C'est pourquoi, on peut se demander si la pensée linéaire est encore rationnelle ? Qu'elle l'ait été, lorsque les connaissances ne permettaient pas mieux, c'est certain. Mais maintenant ? Est-il rationnel de croire que les effets sont toujours proportionnels aux causes ? Est-il rationnel de séparer les choses de leurs transformations, de leurs devenirs ? Est-il rationnel de croire que l'avenir est déterminé vers un seul possible ? La lutte indispensable contre l'irrationalisme ne peut se faire, à mon sens, d'une façon dogmatique et figée, sous peine de tomber dans une autre forme d'irrationalisme.
Face à la montée des irrationalismes, il devient donc nécessaire, non pas de se retrancher dans le rationalisme du XVIIIe siècle, mais de construire un rationalisme enrichi de toutes les avancées scientifiques, de toutes les pensées novatrices. Là encore, pensée du complexe et pensée dialectique sont des candidats, non pas opposés mais complémentaires.
Depuis peu, il y a un frémissement de renouveau, ce retour de Marx que j'ai déjà évoqué.

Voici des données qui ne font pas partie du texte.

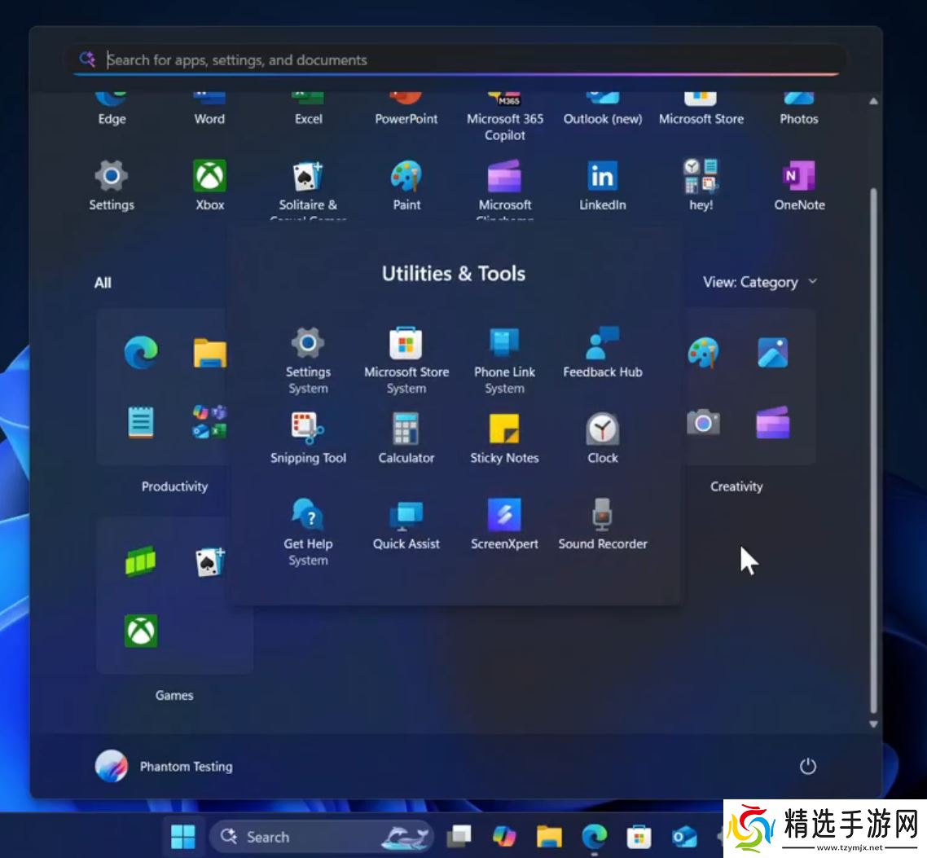Expand the View: Category dropdown
The image size is (927, 858).
pos(760,282)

Mais la jonction ne se fait pas, ou à peine, entre des sciences du complexe, pourtant puissamment dialectiques, mais dont les penseurs les plus connus rejettent (et souvent ignorent) Marx pour des raisons idéologiques et politiques, et une pensée dialectique qui se reconstitue peu à peu mais, ignorant souvent la pensée du complexe, ne parvient pas à se renouveler à la hauteur des enjeux de […] la complexité du monde actuel. La disjonction est, là encore, à l'œuvre !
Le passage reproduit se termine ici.